Di conseguenza, sostiene la magistrata, “una non condanna non necessariamente in tutte le occasioni equivale ad una sconfitta”, ma può essere interpretata come la via che il Tribunale penale federaleCollegamento esterno (TPF) indica come margine possibile d’azione. Intanto l’MPC, per ottimizzare il proprio operato, ha introdotto un sistema di coaching/controlling volto a esaminare periodicamente gli incarti, a individuare eventuali problematiche e a predisporre all’occorrenza risorse per l’accelerazione delle pratiche. “Cerchiamo dunque di accorciare i tempi laddove possibile”, assicura la magistrata.
In questo contesto si colloca anche una nuova struttura centrale per identificare le istanze destinate a essere gestite nel quadro di inchieste penali. In precedenza, ci spiega Rezzonico, vi erano più canali d’accesso all’MPC e ciò “poteva creare il fatto che la stessa cosa venisse trattata in modo diverso”, a causa delle diversità d’approccio fra un magistrato e l’altro. Invece, con l’introduzione di un unico gremio “che raccoglie tutte le entrate all’MPC, si riesce dapprima ad avere una visione globale” e a prevedere già tempestivamente tendenze e problematiche da affrontare. “È un po’ un termometro”, spiega la procuratrice, “che ci consente di prendere la temperatura esterna, di adattare le risorse e di avere un’entrata unica” all’MPC.
Quanto alla collaborazione con le autorità inquirenti straniere, si rende necessaria, fra vari aspetti, anche l’esigenza di affrontare il problema di quelle impugnazioni – spesso del tutto strumentali – che determinano lunghe attese prima di poter trasmettere mezzi di prova all’estero.
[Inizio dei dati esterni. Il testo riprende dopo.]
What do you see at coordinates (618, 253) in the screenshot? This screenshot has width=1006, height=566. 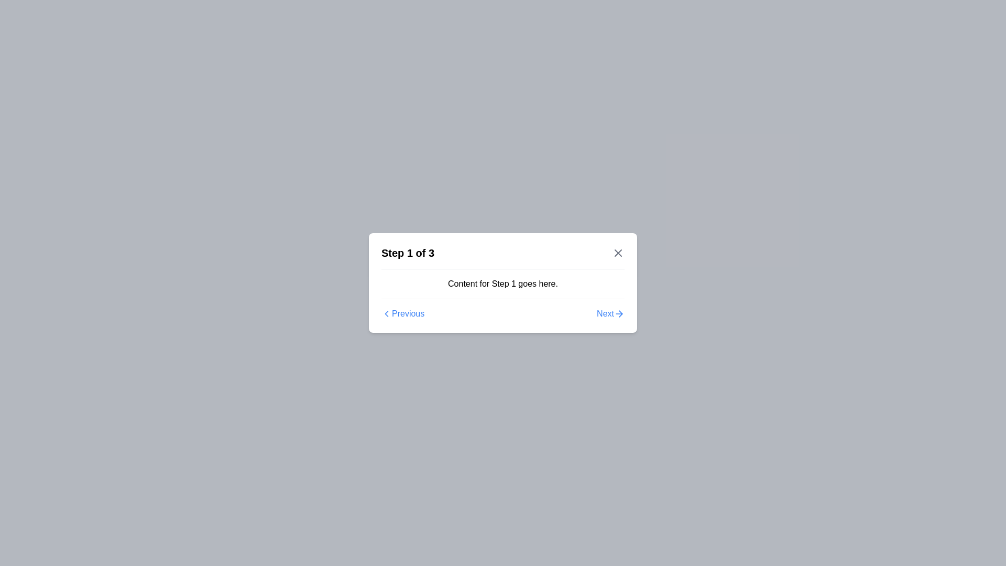 I see `the 'X' close icon located at the top right corner of the modal dialog` at bounding box center [618, 253].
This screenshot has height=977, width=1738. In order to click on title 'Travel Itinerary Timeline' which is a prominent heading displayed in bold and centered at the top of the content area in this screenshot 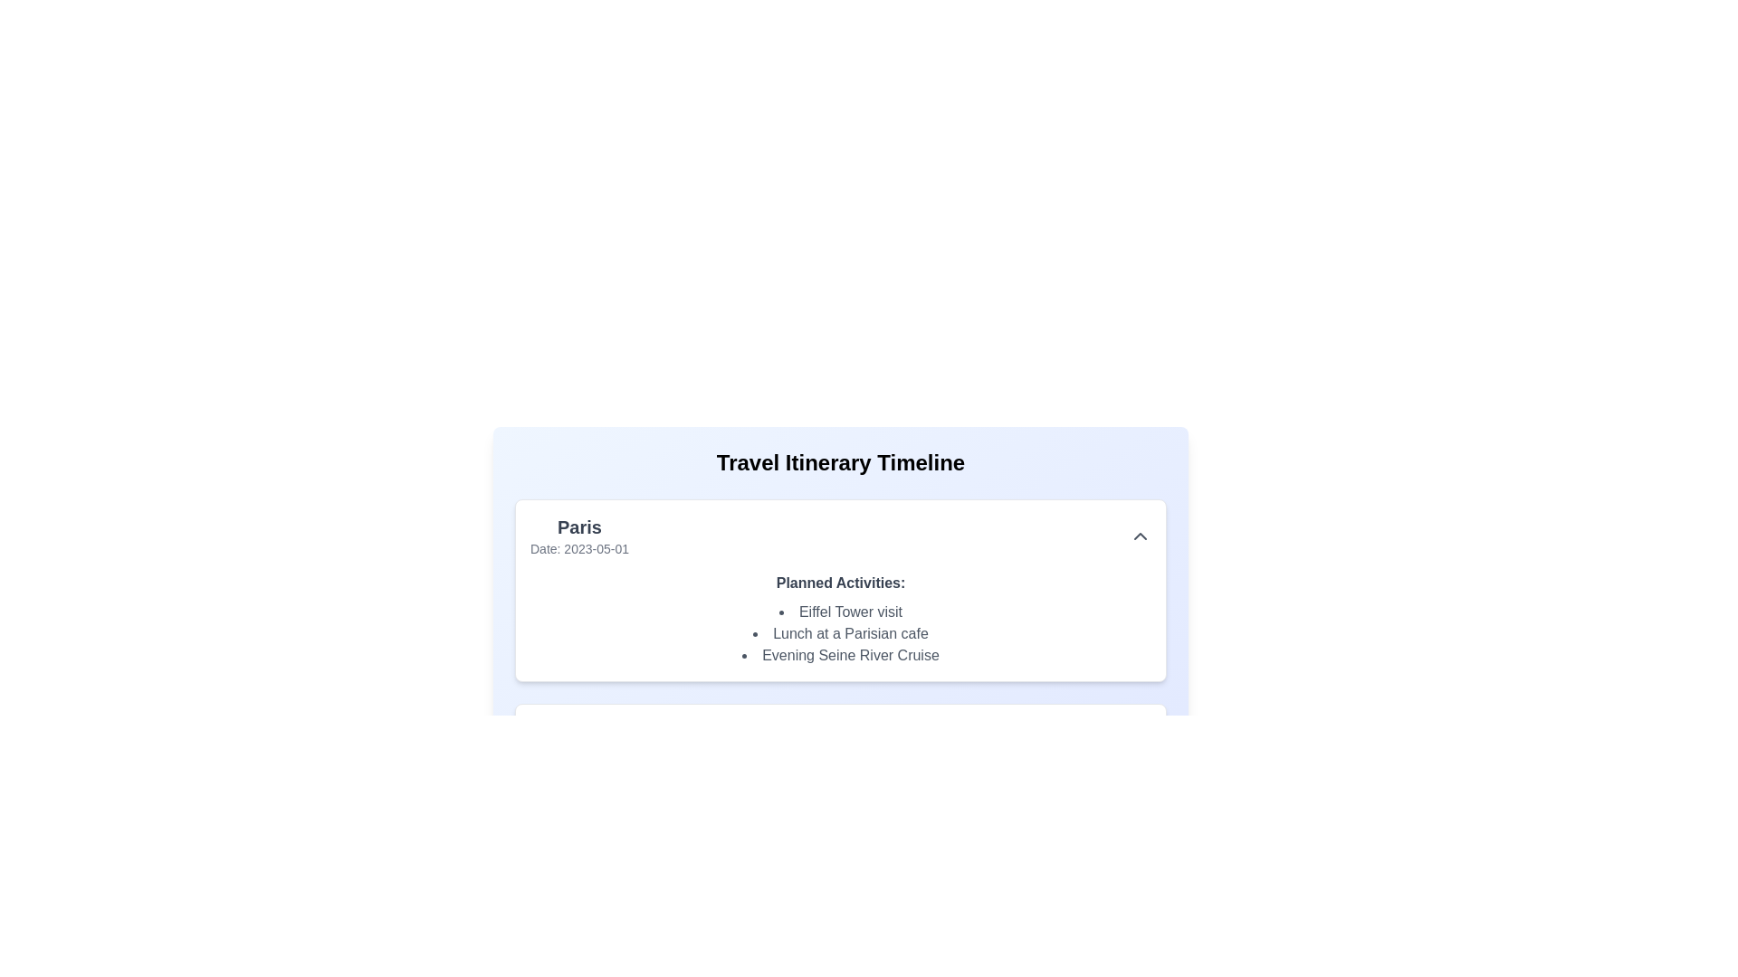, I will do `click(840, 462)`.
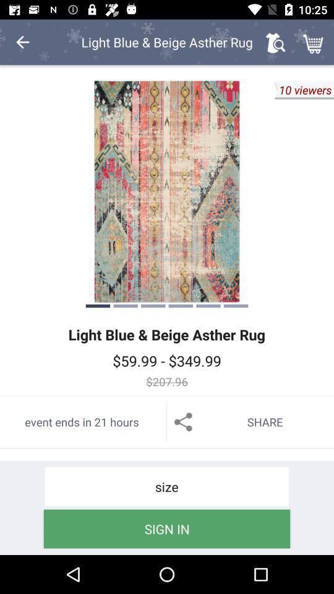 Image resolution: width=334 pixels, height=594 pixels. What do you see at coordinates (167, 191) in the screenshot?
I see `the image` at bounding box center [167, 191].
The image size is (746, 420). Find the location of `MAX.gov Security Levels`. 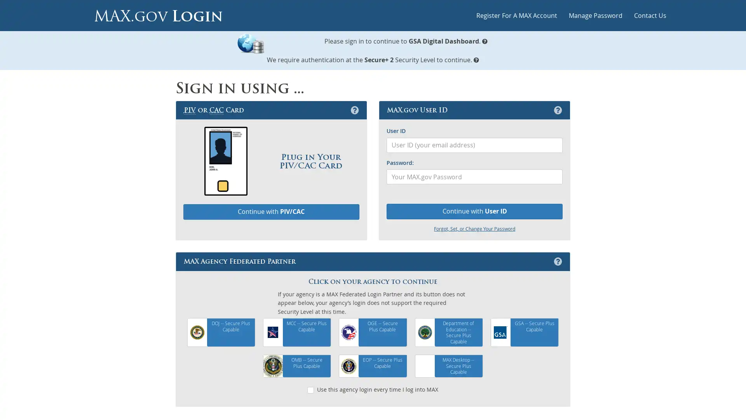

Sovente questi ricorsi sono interposti dai soggetti coinvolti “con l’unico scopo di dilatare i tempi” procedurali, osserva Dounia Rezzonico. Una soluzione caldeggiata dall’MPC, in questo senso, potrebbe essere rappresentata da un’ assistenza “dinamica” sul piano delle informazioni: esse, in buona sostanza, potrebbero essere trasmesse anticipatamente alle autorità estere “per l’uso a fini d’inchiesta” ma “non come mezzi di prova” per preparare, ad esempio, atti d’accusa. Ciò si tradurrebbe in un netto calo di questi ricorsi di natura strumentale e – di conseguenza – in un importante sgravio per le attività della Procura federale.
Anche un meccanismo come questo va nel senso di una maggiore efficacia del perseguimento penale: una necessità sempre costante in campo giudiziario. Del resto i tempi cambiano e con essi anche la fisionomia del fenomeno criminale: la sua insidiosa mutevolezza impone ai magistrati rinnovate modalità d’azione. Una sfida che vede certamente in prima linea il Ministero pubblico federale.